[Begin SELECTED TEXT]

Skip to content

paulhtremblay/py-data-mock

Repository files navigation

py-data-mock

pip install py-data-mock

BigQuery

Simple Example

==============

import  data_mock.google.cloud.bigquery  as bigquery

SQL = "Any string, since we are mocking"
bigquery_client = bigquery.Client()
result = bigquery_client.query(SQL)
for i in result: #loop will never be entered, since no data was registered
    pass

Register Data

bigquery_client = bigquery.Client(
    mock_data = [
        [('field', 'value')],
    ]
                                  )
result = bigquery_client.query(SQL)
print(f'total rows are {result.total_rows}')
for i in result: 
    field_value = i.get('field')
    print(f'field_value is {field_value}')

As Subclass

class Client(bigquery.Client):

    def register_initial_mock_data(self):
        mock_data = [
                [('field', 'value')
                    ]
                ]
        self.data_provider.add_data(data = mock_data, tag = 'default')

bigquery_client = Client()
result = bigquery_client.query("""SELECT * FROM TABLE""")
print(f'total rows are {result.total_rows}')
for i in result: 
    field_value = i.get('field')
    print(f'field_value is {field_value}')

[End SELECTED TEXT]
[Begin STORED ROWS]

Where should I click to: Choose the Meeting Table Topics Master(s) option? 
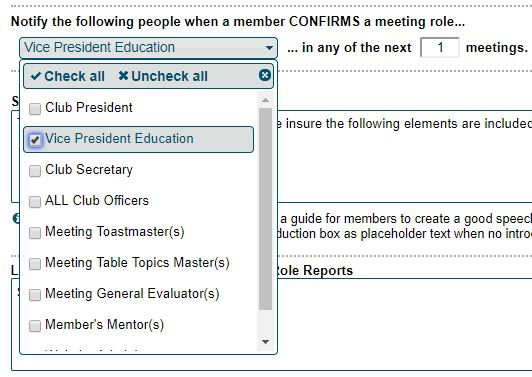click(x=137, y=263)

[End STORED ROWS]
[Begin STORED ROWS]

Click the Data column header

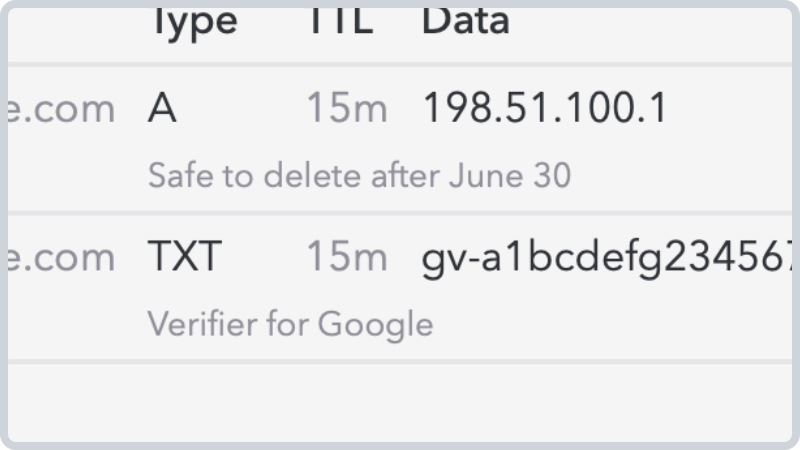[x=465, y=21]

[End STORED ROWS]

-- PROMPT --
Continue the py-data-mock README from the end of its "As Subclass" example onward.

-- TASK RESPONSE --
Register Data for Each SQL

You can register results for different queries. In the comment section of the SQL, put: py-bigquery-mock-register: <tag>

import  data_mock.google.cloud.bigquery  as bigquery

class Client(bigquery.Client):

    def register_initial_mock_data(self):
        mock_data =[   
                    [   ('name', '10th & Red River'),
                        ('status', 'active'),
                        ('address', '699 East 10th Street')],
                    [   ('name', '11th & Salina'),
                        ('status', 'active'),
                        ('address', '1705 E 11th St')]]
        self.data_provider.add_data(data = mock_data, tag = 'bikeshare-name-status-address')


SQL="""
            /*
            py-bigquery-mock-register: bikeshare-name-status-address

            */
        SELECT
      name, status, address
    FROM
      `bigquery-public-data.austin_bikeshare.bikeshare_stations`
      order by name, status, address
    LIMIT
      2
"""

bigquery_client = Client()
result1 = bigquery_client.query("""SELECT * FROM TABLE""")
for i in result1:
    print('nothing found, because data not registered')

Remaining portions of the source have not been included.